SERIE DI COMPITI:
1) Secondo il brano su Jalil, quali aspetti del discorso della vittoria pronunciato a Bengasi sollevano forti critiche negli ambienti laici del Paese? Elencali tutti.
2) Stabilisci se ciascuna delle seguenti affermazioni concorda con il brano su Jalil, rispondendo sì o no e citando le parole decisive del brano.
(a) Jalil fu nominato in febbraio presidente ad interim del Consiglio nazionale transitorio.
(b) Jalil tenne la conferenza stampa domenica pomeriggio.
(c) Alcuni membri dei circoli degli avvocati hanno già fondato un partito laico.
3) Prosegui il brano su Jalil a partire dall'ultima frase riportata.

Ex ministro della Giustizia di Gheddafi, poi sostenitore della prima ora dei moti rivoluzionari, Jalil venne nominato in febbraio presidente ad interim del Consiglio nazionale transitorio (Cnt). I primi mesi, caratterizzati dagli esiti incerti della guerra, lo hanno visto mantenere il basso profilo: uomo del cambiamento, destinato a dimettersi alla fine dei combattimenti. Ma il suo discorso della vittoria domenica pomeriggio a Bengasi ha stupefatto non pochi dei suoi antichi sostenitori. L’aria determinata con cui avvalla la poligamia in nome di Allah, la critica all’interesse bancario liberista, la rivendicazione dell’identità  islamica nazionale, sollevano forti critiche tra gli ambienti laici del Paese. «Jalil cerca il sostegno dei gruppi legati ai Fratelli musulmani, usa la religione come argomento populista per restare in sella», è una delle accuse più diffuse. Gli stessi «circoli degli avvocati», che furono il motore primo delle sommosse tra le classi dirigenti e filo-occidentali di Bengasi, si dicono «delusi, traditi, scoraggiati». Ancora non vogliono uscire in pubblico, molti si sono ritirati dalla politica attiva sin dai tempi della presa di Tripoli. Altri stanno pensando di fondare un partito laico in opposizione al fondamentalismo religioso e nel timore che si passi dalla dittatura alla teocrazia islamica. Jalil ieri mattina ha tenuto una conferenza stampa per chiarire, puntualizzare, rassicurare. Questo è il riassunto delle sue risposte in un incontro col Corriere e durante lo scambio allargato con gli altri media a Bengasi.

VOCI FORNITE:
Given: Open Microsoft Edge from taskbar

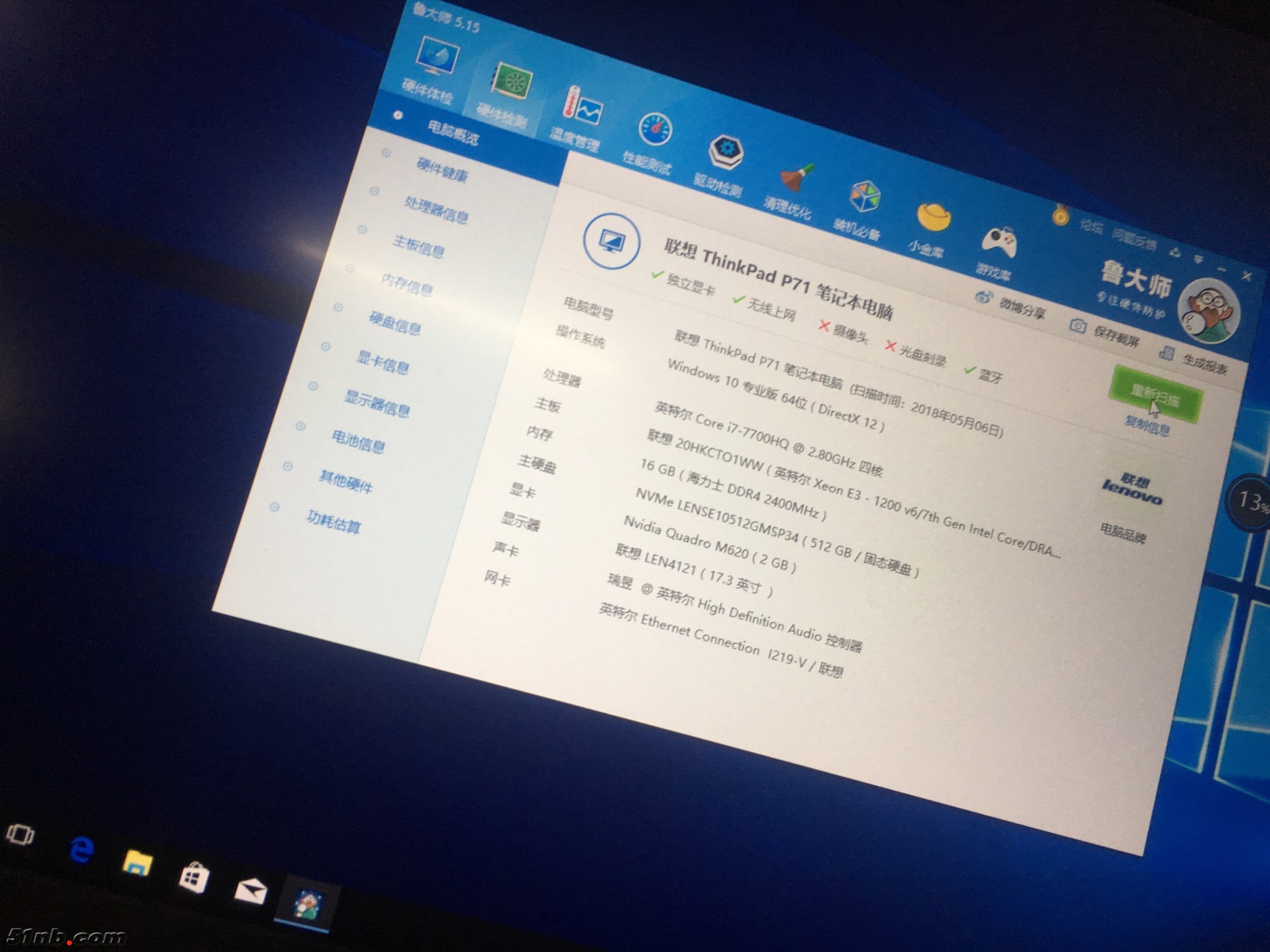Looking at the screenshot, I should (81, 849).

--

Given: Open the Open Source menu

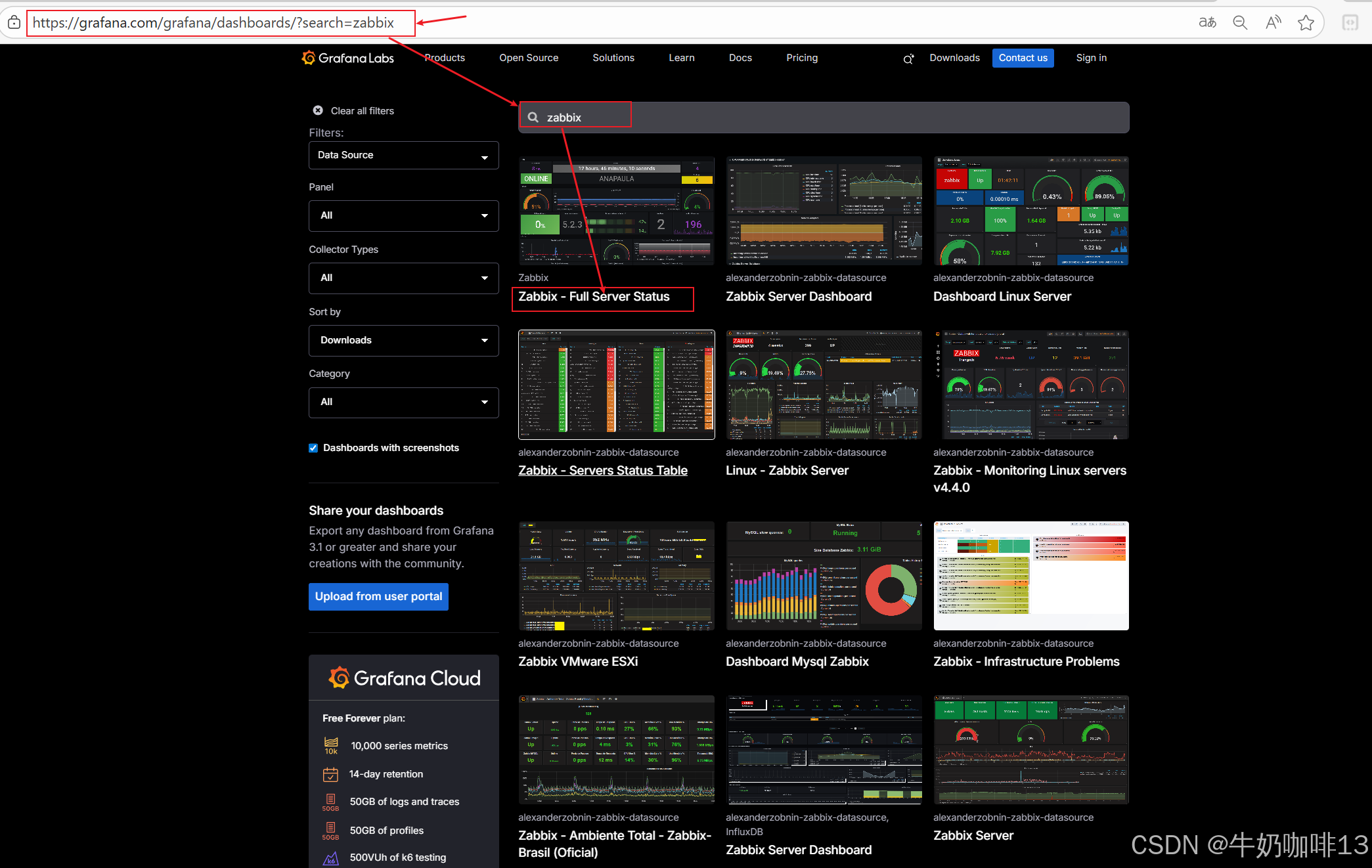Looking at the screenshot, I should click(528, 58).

RISULTATI:
1)
- L'avallo della poligamia in nome di Allah
- La critica all'interesse bancario liberista
- La rivendicazione dell'identità islamica nazionale

2)
(a) Sì: «Jalil venne nominato in febbraio presidente ad interim del Consiglio nazionale transitorio (Cnt)».
(b) No: «Jalil ieri mattina ha tenuto una conferenza stampa».
(c) No: «Altri stanno pensando di fondare un partito laico».

3)
Come può rassicurare la comunità  internazionale? I suoi riferimenti alla legalizzazione della poligamia e alla centralità  della Sharia nella prossima Costituzione sollevano forti timori in Occidente.
«Il mio riferimento alla Sharia non significa che noi aboliremo tutte le leggi, semplicemente cambieremo quelle che contraddicono l’Islam. Per me la poligamia è stata solo un esempio, come del resto l’accenno ai futuri regolamenti contro il principio del tasso d’interesse sul denaro prestato dagli istituti di credito. Questo è un principio che viene dall’Islam e dunque non è negoziabile. La via islamica è dividere perdita e profitto, si tratta di un valore fondamentale della nostra vita sociale. Sia ben chiaro che non faremo alcun compromesso sui dettami della nostra santa religione. Ogni Costituzione si basa su di un sistema di valori che parte dall’alto verso il basso. Per noi prima viene la legge islamica, poi la Costituzione con le sue indicazioni di massima e infine arrivano le leggi specifiche e dettagliate. Sulla questione dei matrimoni, è chiaro che per noi musulmani è possibile avere più di una moglie. E ciò sarà  in Libia».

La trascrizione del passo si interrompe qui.